Arbeitsmarkt

Ventile und Puffer

d'Lëtzebuerger Land vom 21.10.2010

Dass der Luxemburger Arbeitsmarkt starr sei, ist eine häufig wiederkehrende Feststellung. Meist werden der Kündigungsschutz, die Regelung der zeitlich befristeten Arbeitsverträge, der automatische Inflationsausgleich der Löhne und andere arbeitsrechtliche Bestimmungen dafür verantwortlich gemacht. Diese verzögerten im Vergleich zu anderen Ländern die notwendige Anpassung von Angebot an und Nachfrage nach Arbeitskräften insbesondere in Krisenzeiten. Wodurch die Arbeitslosigkeit sozusagen künstlich hoch bleibe oder gar ansteige, wenn sie nicht mit einem komplexen und kostspieligen Arsenal von Beschäftigungsmaßnahmen aufgefangen wird – allen voran die Kurzarbeit, durch die auf dem Höhepunkt der Krise 2009 Hunderte von Entlassungen vermieden wurden.

Dabei wird allerdings gerne übersehen, dass der Arbeitsmarkt gleichzeitig sehr flexibel ist, über spezifische Anpassungsmechanismen, Ventile und Puffer verfügt, mit denen sich die Marktgesetze, wenn auch über einige scheinbar vertrackte Umwege, doch noch ziemlich erfolgreich durchsetzen. Dies bestätigt die gerade erschienene neueste Ausgabe des jährlichen Statec-Berichts über Arbeit und sozialen Zusammenhalt, der diesmal die Zeitspanne abdeckt, währen der die dramatische Finanz- und Wirtschaftskrise offen ausbrach.

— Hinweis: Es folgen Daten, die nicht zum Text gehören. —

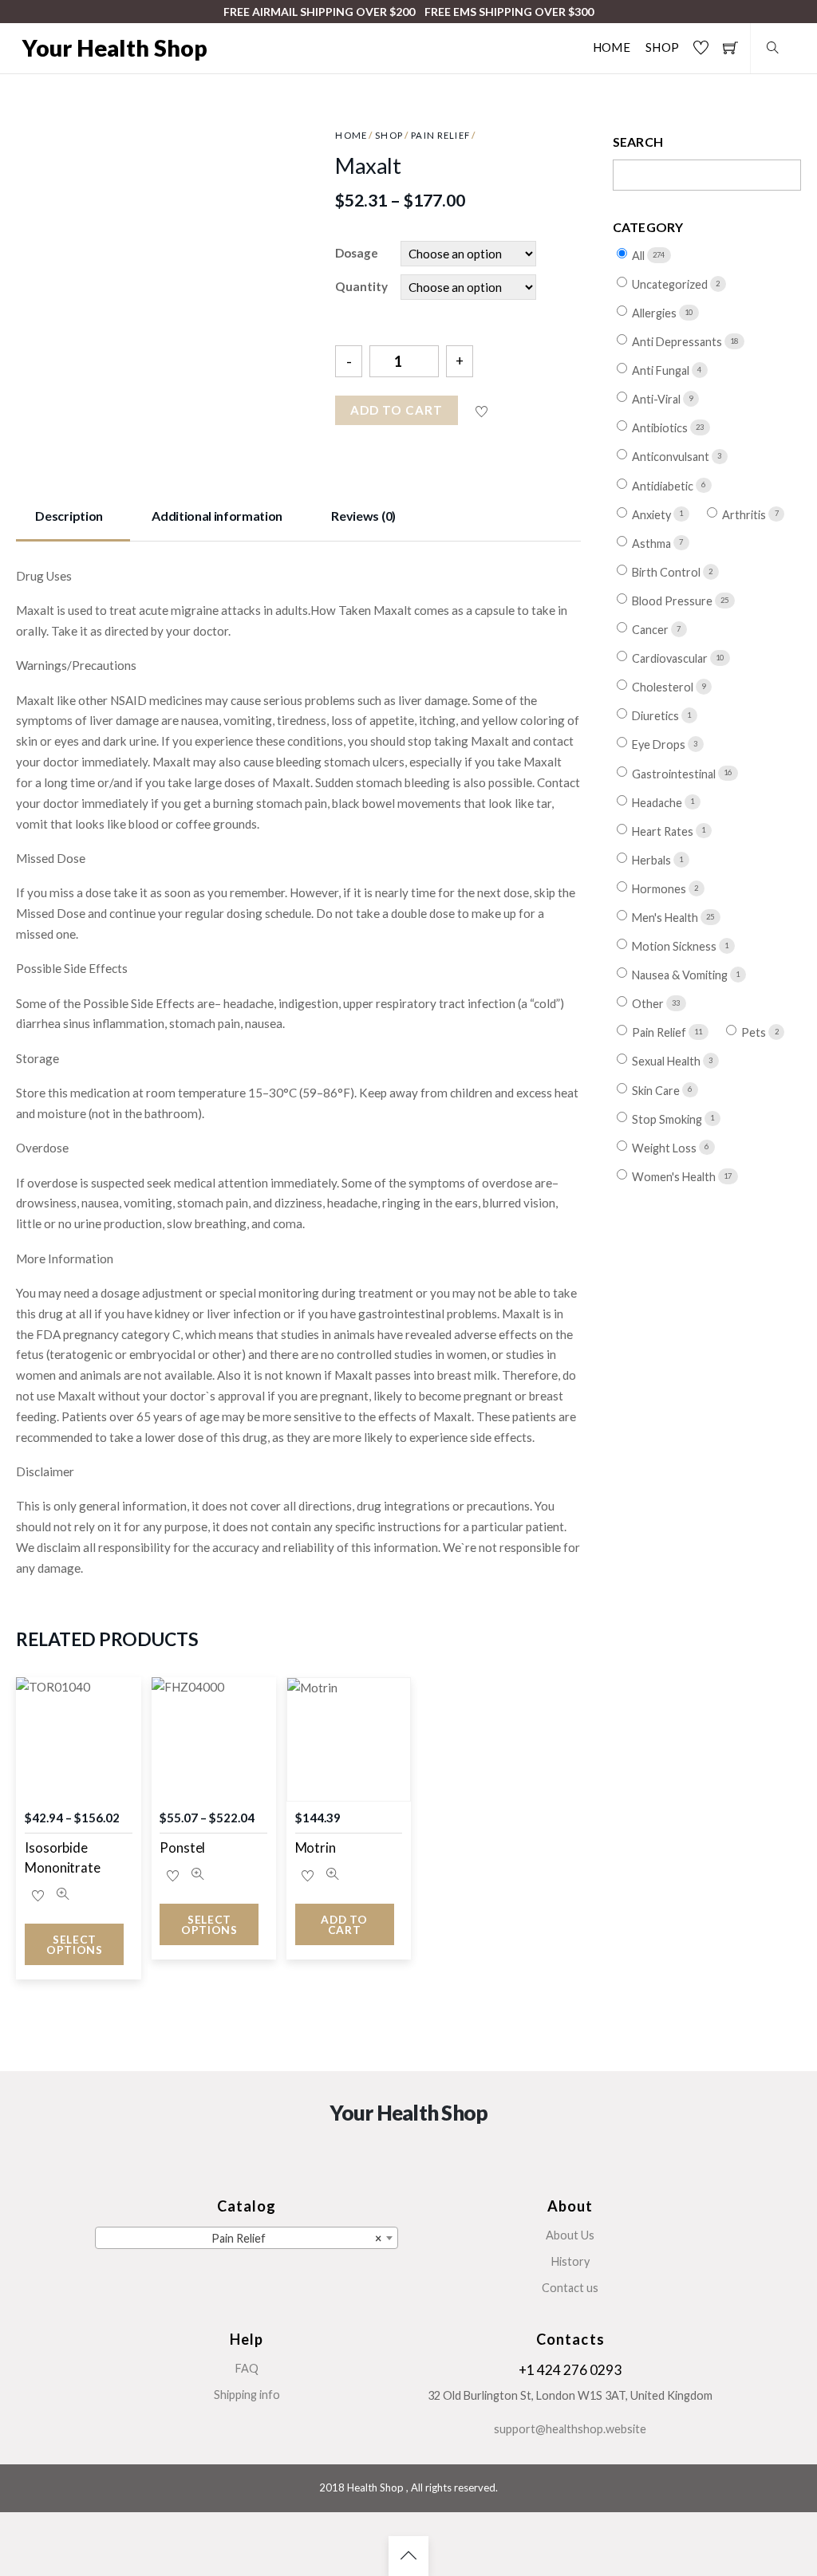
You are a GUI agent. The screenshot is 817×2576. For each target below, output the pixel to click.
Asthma (652, 543)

Das mächtigste dieser Ventile des Luxemburger Arbeitsmarkts sind die Grenzpendler. Ihr Anteil an den neu geschaffenen Arbeitsplätzen machte seit Anfang des Jahrzehnts rund zwei Drittel aus, doch vergangenes Jahr stürzte der Anteil brutal auf ein Drittel ab. Erstmals wurden wieder mehr neue Arbeitsplätze von Einheimischen besetzt als von Grenzpendlern. Die Beschäftigung der Grenzpendler wuchs seit dem Frühjahr vergangenen Jahres langsamer als diejenige der Einheimischen – für die Luxemburger Verhältnisse kommt dies seit dem Beginn des Frontalier-Booms Mitte der Achtzigerjahre einer Art Gezeitenwechsel gleich. Gleichzeitig nahm 2009 die Nachfrage nach den damaligen E-301-Formularen, mit denen sich Grenzpendler ihre Entlassung für ihre heimischen Arbeits­ämter bescheinigen lassen konnten, von monatlich um die 1 000 auf fast 2 000 zu. So passten Teile von Industrie, Handel und Banken, in denen die Grenzpendler vor allem beschäftigt sind, ihren Personalbestand dem Konjunktureinbruch an, ohne dass sich dies voll in den heimischen Arbeitslosenstatistiken niederschlug.

Der mächtigste der Puffer, die konjunkturelle Stöße auf einem starren Arbeitsmarkt auffangen, ist die Leiharbeit. Sie erlaubt es, unabhängig vom gesetzlichen Kündigungsschutz die Belegschaft kurzfristig und flexibel an die Auftragslage anzupassen. Seit ihrer Liberalisierung Mitte der Neunzigerjahre verzeichnete die Leiharbeit jährlich oft zweistellige Wachstumsraten. Doch in der Krise vergangenes Jahr ging sie um ein Viertel zurück. Dieses System ist umso flexibler, als rund 80 Prozent der Leiharbeiter Grenzpendler sind.

Dass die Grenzpendler sich vor einem Monat erstmals öffentlich zu Wort meldeten und vor dem Regierungssitz demonstrierten, hat vielleicht die vergangenes Jahr erfolgte, zumindest vorübergehende Trendwende am Arbeitsmarkt als tiefere Ursache. Und zur Konsequenz die mangelnde Bereitschaft, über Chèques services und Kindergeld nun auch noch eine Ventilfunk­tion bei den staatlichen Sozialausgaben zu spielen. Der Protest zeigte aber auch den wachsenden Einfluss der Grenzpendler in den Luxemburger Gewerkschaften – den einzigen gesellschaftlichen Organisationen hierzulande, wo sie mitreden können.